Tantangan utama yang dihadapi adalah menyinkronkan data dari berbagai kementerian, lembaga, dan pemerintah daerah yang selama ini masih berjalan secara sektoral. Komisi II DPR mendorong percepatan integrasi data melalui Sistem Satu Data Indonesia dengan mengutamakan prinsip interoperabilitas dan keamanan data. Koordinasi yang intens antara pemerintah pusat dan daerah mutlak diperlukan untuk memutakhirkan data secara berkala.
Lebih dari sekalat teknikal, upaya ini membutuhkan komitmen politik yang kuat dari seluruh pemangku kepentingan. Legislator mendesak pemerintah untuk menjadikan pembenahan data sebagai prioritas nasional dengan alokasi anggaran dan sumber daya manusia yang memadai. Tanpa komitmen ini, upaya menciptakan tata kelola pemerintahan yang bersih dan responsif terhadap bencana akan terus menemui jalan buntu.
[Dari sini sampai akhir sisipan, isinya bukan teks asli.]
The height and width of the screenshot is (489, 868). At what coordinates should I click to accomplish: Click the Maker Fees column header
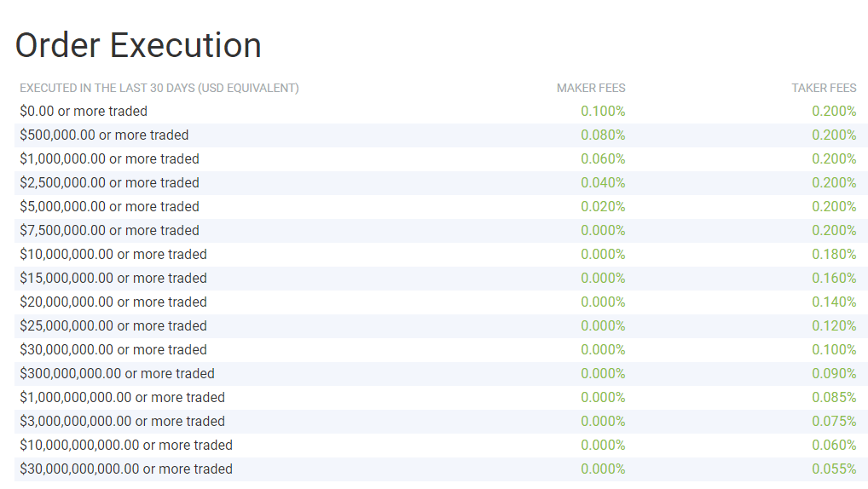pos(590,88)
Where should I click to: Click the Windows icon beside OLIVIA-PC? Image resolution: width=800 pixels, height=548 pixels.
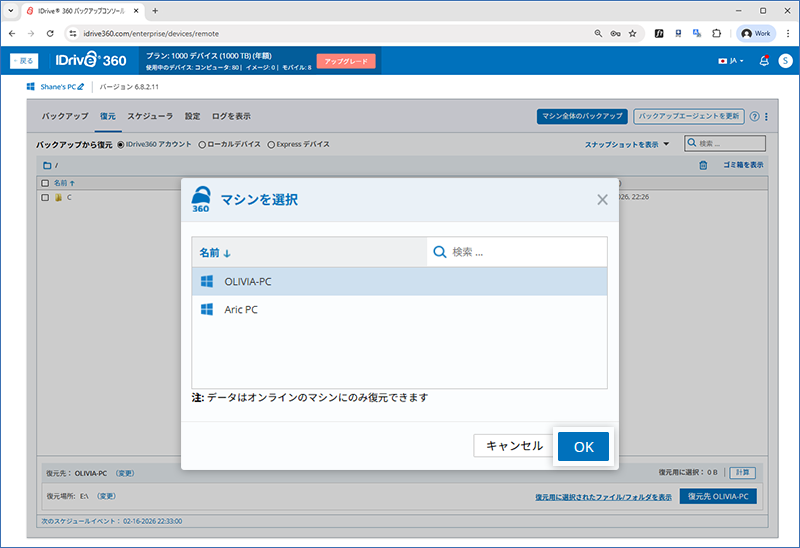pos(207,282)
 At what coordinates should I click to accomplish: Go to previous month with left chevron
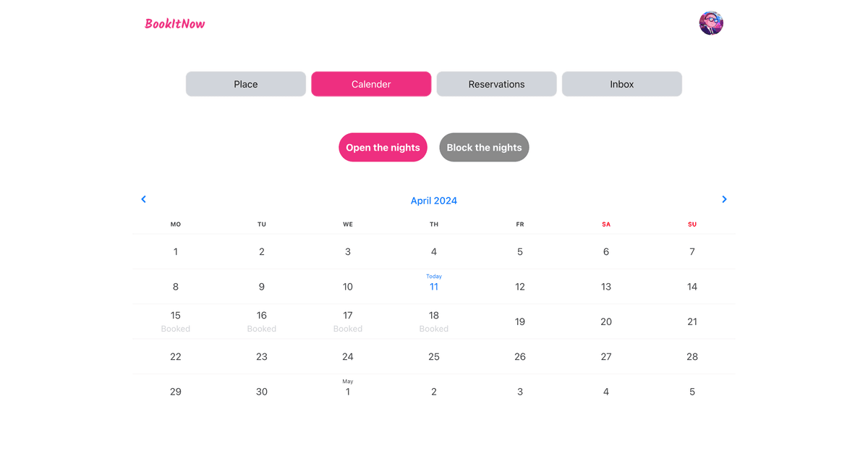pyautogui.click(x=143, y=199)
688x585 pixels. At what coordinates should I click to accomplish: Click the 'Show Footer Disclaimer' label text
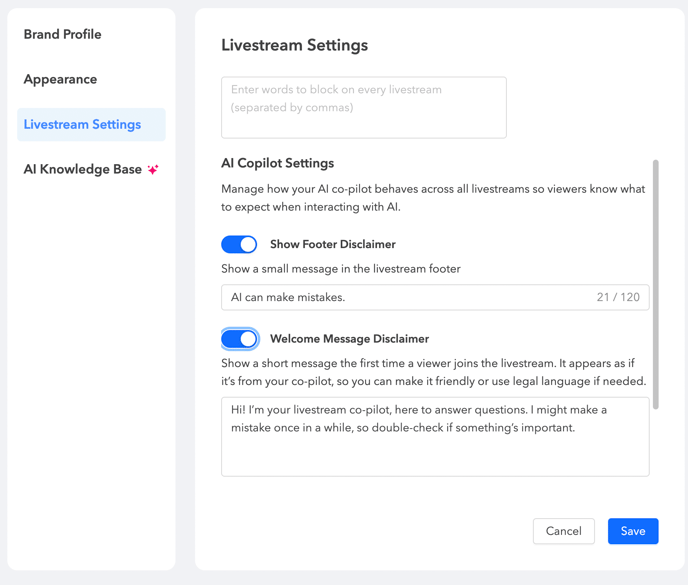pyautogui.click(x=332, y=244)
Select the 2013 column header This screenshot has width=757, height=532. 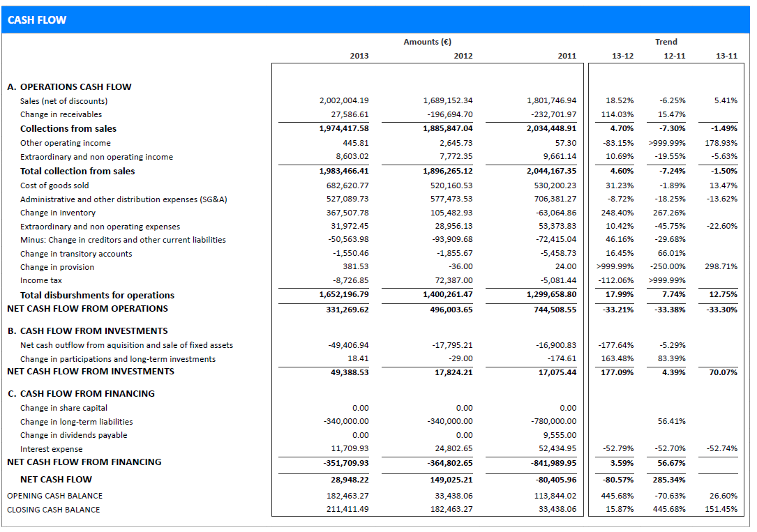click(x=359, y=56)
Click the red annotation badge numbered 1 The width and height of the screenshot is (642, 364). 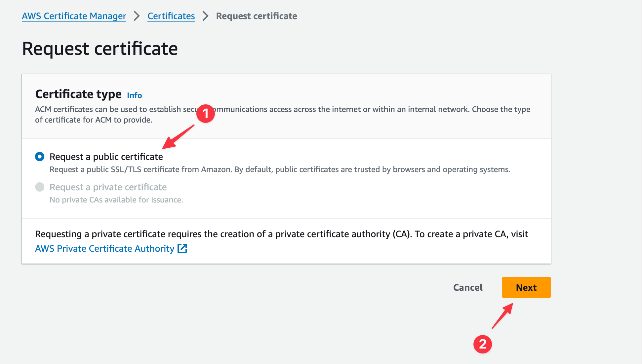[x=205, y=114]
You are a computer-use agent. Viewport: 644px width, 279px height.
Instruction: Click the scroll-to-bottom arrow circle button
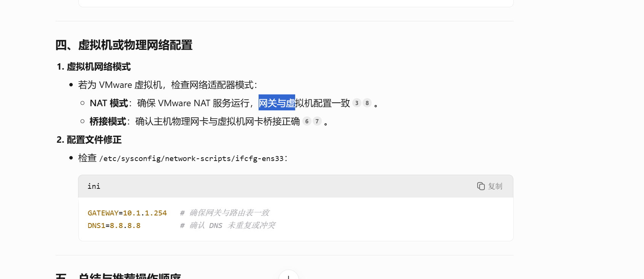(289, 276)
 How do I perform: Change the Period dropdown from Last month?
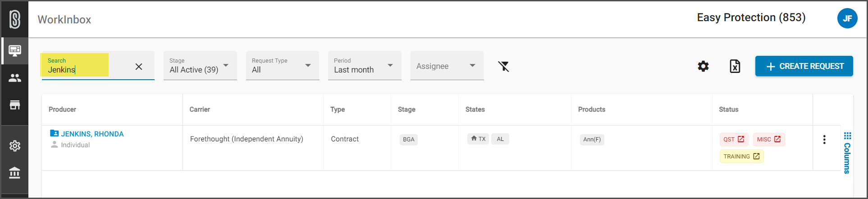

Dampak jangka panjang dari data yang terpadu adalah terwujudnya kebijakan publik yang lebih berbasis bukti (evidence-based policy). Setiap perencanaan pembangunan, dari tingkat desa hingga nasional, dapat dirancang dengan pertimbangan data riil mengenai jumlah penduduk, sebaran usia, kepemilikan aset, dan kerentanan terhadap bencana. Hal ini pada akhirnya akan meningkatkan akuntabilitas dan kinerja pemerintah di mata publik.
Oleh karena itu, langkah strategis pembenahan data negara harus dipandang sebagai investasi jangka panjang untuk ketahanan nasional. Efektivitas penanganan krisis dan pelembagaan integritas dalam birokrasi sangat bergantung pada kualitas data yang dimiliki. DPR RI sebagai lembaga legislatif berkomitmen untuk mengawal proses ini melalui fungsi anggaran, legislasi, dan pengawasan yang dimilikinya, demi terwujudnya Indonesia yang lebih tangguh dan bebas dari korupsi.